Monmouth in The American Revolution
Apr 28, 1778
The winter of 1778 was a hard one for the American troops at Valley Forge. Dressed in rags, short on food, and crowded into makeshift huts, they prompted Washington to send unusually blunt petitions to Congress for assistance. Part of the problem was that the region was short on supplies, and the provisions that did exist could command a better price if sold to the British hunkered down in Philadelphia only eighteen miles away. But the American army’s inefficient commissary and quarter master departments were also to blame. Plagued by corruption and subject to frequent Congressional meddling, the departments did a miserable job of supplying Washington’s army.
By spring, however, reorganization of the supply departments had brought some relief to Washington’s troops, but morale was also improved by the training regimen established by the Prussian émigré William Augustus Henry Ferdinand, Baron von Steuben. Boasting lengthy (but perhaps embellished) military credentials, he offered his services to Washington and the general appointed him inspector general. Von Steuben embraced the task. Although he spoke virtually no English, he produced a training manual for the American troops and took personal charge of the drills at Valley Forge. Loud, and profane—he did know how to curse in English—he entertained and won the respect of the men. By the time Washington broke camp in May, the Continental Army was a different beast.
On 20 May, this new and improved army demonstrated its skills. When several regiments, under the command of the Marquis de Lafayette, were cornered by British forces near Barren Hill, Lafayette was able to maneuver the American troops out of trouble through a series of neatly performed marches and counter-marches.
The far greater test came a month later at Monmouth Courthouse. On 18 June, British General Henry Clinton evacuated Philadelphia and marched 10,000 men toward New York. Washington set off in pursuit, but ordered Charles Lee to take an advance guard forward to harass the tail of Clinton’s long train. Lee, who had been captured in 1776 and recently freed in a prisoner exchange, was reluctant to accept the assignment. When he came into contact with the British rear guard commanded by Charles Cornwallis, his lack of enthusiasm showed. The Americans had a huge numerical advantage (5000 to 2000), but Lee provided his junior officers with virtually no direction and within minutes the Americans were in disorganized flight.
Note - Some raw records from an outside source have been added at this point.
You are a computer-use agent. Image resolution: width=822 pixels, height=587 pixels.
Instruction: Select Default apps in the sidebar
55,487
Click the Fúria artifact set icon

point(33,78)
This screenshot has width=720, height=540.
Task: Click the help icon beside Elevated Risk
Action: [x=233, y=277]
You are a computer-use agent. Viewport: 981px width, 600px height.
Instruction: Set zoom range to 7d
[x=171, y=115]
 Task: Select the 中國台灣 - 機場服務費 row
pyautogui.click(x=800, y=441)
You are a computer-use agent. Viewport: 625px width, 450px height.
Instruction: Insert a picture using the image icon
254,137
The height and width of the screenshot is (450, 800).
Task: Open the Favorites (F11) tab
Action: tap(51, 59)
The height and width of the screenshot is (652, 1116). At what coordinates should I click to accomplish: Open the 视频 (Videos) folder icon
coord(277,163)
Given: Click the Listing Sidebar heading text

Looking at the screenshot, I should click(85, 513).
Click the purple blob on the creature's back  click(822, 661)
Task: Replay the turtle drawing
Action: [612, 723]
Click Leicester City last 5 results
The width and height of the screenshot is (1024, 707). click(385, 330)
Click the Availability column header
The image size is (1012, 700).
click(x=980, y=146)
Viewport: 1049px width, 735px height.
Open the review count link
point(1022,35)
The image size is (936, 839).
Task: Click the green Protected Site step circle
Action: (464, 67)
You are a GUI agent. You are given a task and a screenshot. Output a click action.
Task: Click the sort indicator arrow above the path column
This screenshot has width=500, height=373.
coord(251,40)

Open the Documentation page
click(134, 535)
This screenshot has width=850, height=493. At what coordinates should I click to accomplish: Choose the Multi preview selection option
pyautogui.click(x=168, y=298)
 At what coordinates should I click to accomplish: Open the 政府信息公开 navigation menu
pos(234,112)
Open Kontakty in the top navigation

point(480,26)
Informed that American forces had engaged the British ahead, Washington rode forward to observe. He was stunned, then furious, to discover his troops racing toward him in full retreat. The famously even-tempered Washington exploded in rage, dressed down the incompetent Lee, and assumed command of the fleeing troops. He established a defensive line in a well chosen spot: high ground that could only be accessed by passing through either a swamp or some dense woods. From there he commanded his quickly re-ordered troops as the British attacked.
Perhaps because they smelled blood once the American fell back in disarray or perhaps because they did not realize that with their new training all the American forces needed was solid leadership, the British foolishly advanced against the well-positioned American forces. After several failed assaults, Clinton removed his army from the field. And that night, it was the British army’s turn to steal away under the cover of darkness.